Blockly for statistics

Alex Reinhart – Updated March 18, 2017 notebooks · refsmmat.com

A concept for an interactive statistics exploration tool built using Blockly.

High-level overview: the first block is the data frame. Blocks attached to it do things to it: resample a new data frame, permute a certain column, group by a variable, calculate aggregate functions, and plot results. Students can easily experiment with statistical methods by rearranging blocks to try new things.

Concept outline below. Is this flexible enough to handle everything we’d want in intro stats?

The data block

We start with a data block. This would be provided and not configurable. It would specify the variables, column types, and so on.

Ideally we’d have a bank of datasets with datapackage.json descriptions, from which the user could choose any dataset.

Data would be represented as an object with a data dictionary (column name => array of data), a set of type specifications, and an array of grouping variables. The grouping array would start empty.

Resampling and permutation

A “sample” block, with “number of samples” argument, would select at random from the data, returning a new dataset with the chosen number of rows. There’d be a “with replacement”/“without replacement” selector.

A “permute” block would operate on one variable in the dataset, permuting its values at random. If applied to a dataset that had already been grouped, it would work within each group, and it would be an error to try to permute the variable already chosen for grouping. (Do these restrictions make sense? Would within-group permutation be useful in some cases – maybe when you have two factors and only want to test a hypothesis about one of them?)

Grouping

A simple “group by” block would take in a data frame and a variable name, and group by the levels of that variable. That variable’s name would be added to the grouping array. The data wouldn’t actually be transformed in any way – subsequent functions just know to operate on the groupings.

“Group by” must be composable, so we can group by multiple factors, e.g. if we have a two-way ANOVA and want to get means for each combination of two separate factor variables.

Functions

Functions would be split into two kinds: ordinary functions and aggregate functions, much in the same way SQL does it.

Ordinary function blocks would be something like “square” or “log” or whatever transformations, maybe with drop-down selectors for various options. There’d also be a selector for the variable to which this function is applied. The output from the block would be a new dataset with the transformation applied.

Aggregate functions operate over groups, as defined in the grouping variable array. They’d have a variable selected to operate on, then apply the function to that variable in each group, reducing each group to a single result. Output would be a new grouped data array, where the new variable name is, say, “mean(x)” and the grouping variable is retained. All other variables are dropped.

Flow control

There’d be a simple “Repeat _ times” block, looking like one of Blockly’s loop blocks, which can take any number of other blocks inside it. This block would run the enclosed statements repeatedly, always starting from the same input, and gather the output from the last enclosed statement. It’d simply concatenate the data frames, keeping any grouping applied.

Visualization

There’d be a few blocks for plotting results. A boxplot block, for example, would take data that’s been grouped and a variable name, and plot the variable within each group.

Example use case

Suppose the user has selected a simple dataset: a grouping variable X and a continuous outcome Y. Classic t test material.

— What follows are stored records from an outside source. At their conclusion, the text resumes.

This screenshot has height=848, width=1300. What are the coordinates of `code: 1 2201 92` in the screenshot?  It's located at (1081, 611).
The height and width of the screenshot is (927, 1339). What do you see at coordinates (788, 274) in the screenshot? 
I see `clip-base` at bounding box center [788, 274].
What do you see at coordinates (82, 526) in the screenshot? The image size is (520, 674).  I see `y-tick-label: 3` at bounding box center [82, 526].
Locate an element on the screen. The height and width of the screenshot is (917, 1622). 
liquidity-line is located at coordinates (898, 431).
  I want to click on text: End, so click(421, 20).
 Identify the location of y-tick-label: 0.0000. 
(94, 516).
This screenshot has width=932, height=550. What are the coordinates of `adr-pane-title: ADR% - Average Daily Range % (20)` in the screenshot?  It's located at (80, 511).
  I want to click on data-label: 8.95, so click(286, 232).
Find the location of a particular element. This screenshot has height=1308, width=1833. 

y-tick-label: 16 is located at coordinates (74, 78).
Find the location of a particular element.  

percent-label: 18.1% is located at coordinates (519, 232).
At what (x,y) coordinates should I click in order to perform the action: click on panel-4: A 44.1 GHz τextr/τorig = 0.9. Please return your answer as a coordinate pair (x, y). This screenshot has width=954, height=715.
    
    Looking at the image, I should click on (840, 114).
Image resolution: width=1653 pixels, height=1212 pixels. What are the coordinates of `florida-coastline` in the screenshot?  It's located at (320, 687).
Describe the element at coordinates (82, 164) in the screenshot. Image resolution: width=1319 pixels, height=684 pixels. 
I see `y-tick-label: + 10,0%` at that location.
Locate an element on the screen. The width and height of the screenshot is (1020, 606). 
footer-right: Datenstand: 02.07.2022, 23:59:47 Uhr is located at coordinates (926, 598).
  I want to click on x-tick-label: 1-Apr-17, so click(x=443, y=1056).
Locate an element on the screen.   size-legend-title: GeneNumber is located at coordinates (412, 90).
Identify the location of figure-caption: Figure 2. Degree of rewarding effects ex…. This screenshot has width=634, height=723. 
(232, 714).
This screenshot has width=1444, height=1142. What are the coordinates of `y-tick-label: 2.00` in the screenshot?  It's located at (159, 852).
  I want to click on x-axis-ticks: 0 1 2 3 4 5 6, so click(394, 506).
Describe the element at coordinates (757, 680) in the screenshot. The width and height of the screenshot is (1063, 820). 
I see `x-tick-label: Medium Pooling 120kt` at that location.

The data block is on the screen. The block structure needed for a permutation test would be something like

  1. Data block.
  2. Repeat 1000 times
    1. Permute X
    2. Group by X
    3. mean(Y)
  3. Boxplot of mean(Y)

Problems

Variable scoping

How do we handle scoping? In the example above, X and Y are available in block 2, but in block 3, the only available variables are X and mean(Y). Blockly seems to prefer global scope, since children learning programming aren’t expected to understand lexical scoping. But here there’s obvious scoping as the dataset is changed by the operations performed within it; the statements contained in block 2 have different scope from blocks 1 or 3.

Instead of providing variables as separate blocks, we could use a separate “variable” block with a dynamically-populated dropdown menu of variables currently in scope, and provide a view of the data whenever the user clicks on a node so they can see the current structure of the data. That seems unintuitive and clunky, though.